傅连云抱着胳膊倚在门框上嗑瓜子,说什么也不去。季棠生起气来连他都揍,他皮痒痒了主动去招惹处于暴怒中的季棠?纵使他皮糙肉厚也不能让他替人挨这顿打吧。
醉汉被打了几次也没见消停,站在路上可劲骂季棠,看人围得里三圈外三圈,顿时得意地把衣服脱了,露出上身青紫交加的皮肉,博取别人同情时又小心地观察着周围有没有季棠的身影。
说起来也怪,季棠这弱不禁风的小身板不知道哪爆发出的力量,打在身上能让他疼好几天,他一身的肌肉,却连还手的力气和机会也没有。
那天一起挨了这顿打的人恨季棠恨得牙痒痒,见人被胖揍成这样就站出来说了几句话。
这时,季棠慢悠悠走过来,站在那人身后说:“你说是我打的就是我打的?证据在哪里?还你亲眼所见,你眼睛要这么有用的话我可就要把方圆几百里监控全拆了,把你眼睛挖出来装上去了。”
季棠这话说得太嚣张,偏偏那几个人还真不能把他怎么样,跟一个精神有问题的人计较这些显然不是明智之举,个个缩着脖子小心的绕过季棠走了。醉汉被季棠打出了心理阴影,一见他跟个鹌鹑似的,连个屁都不敢放。

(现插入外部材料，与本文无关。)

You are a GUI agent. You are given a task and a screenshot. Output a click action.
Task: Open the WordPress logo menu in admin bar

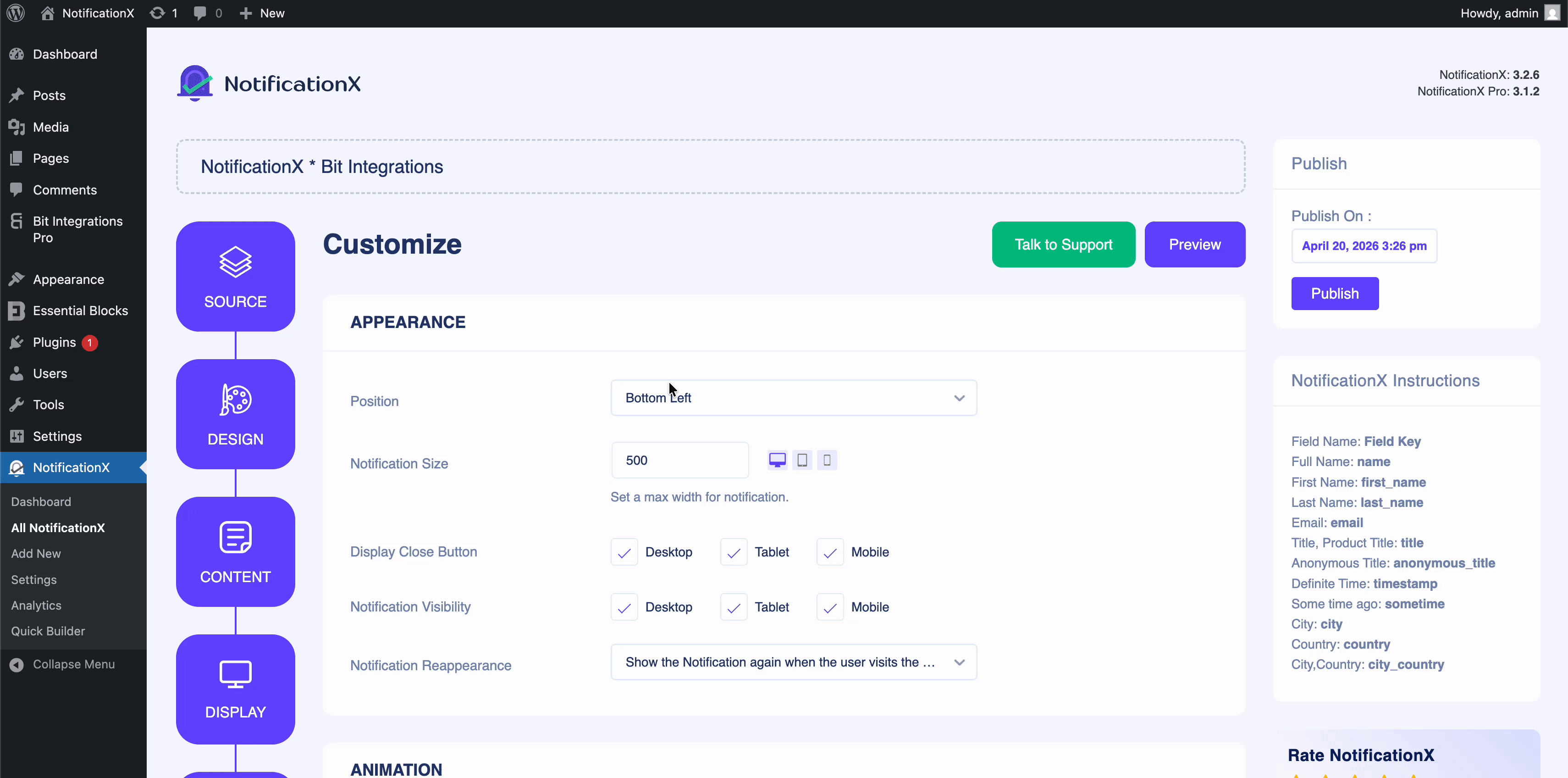tap(15, 13)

傅连云见季棠差不多了就打算带着季棠回去,毕竟季棠还要上学。
季棠看傅连云收拾行李就借口去厕所,实际上又去了醉汉家里。他那小狗整日不叫不闹地趴在屋里,那天本来在晒太阳,谁能料到醉汉仅用一根火腿肠就轻而易举把小狗从院子里诱惑走了,把鲜活的生命弄成了自己的盘中餐。
这口恶气无论如何也咽不下,头天晚上在没有任何工具的帮助下,季棠翻了比他高出一截的墙,悄无声息地站在了醉汉床前,对着他又是一拳头。
这次他把醉汉揍的不清,估摸着没有半年修养不好,临走时他从钱包里拿出点钱当做医药费,第二天就跟傅连云踏上了回家的路。
回到学校的季棠渐渐把这件事淡忘,到现在小狗在他心目中已经是一个模糊影子了,若不是碰巧看到了长得相像的狗,他还想不起这事来。
傅连云见季棠顿在原地,深邃的目光射向远方,神情专注地盯着一只小黄狗发呆,立时想到了他和季棠住在乡下的日子也有这么一只小黄狗陪伴。
刚要说些什么,季棠就弯腰咳了两声,捂着自己胸口说想回去了。
傅连云没来得及说话,赶忙带着季棠回家。
季棠缩在被窝里,跟霜打的茄子一样蔫。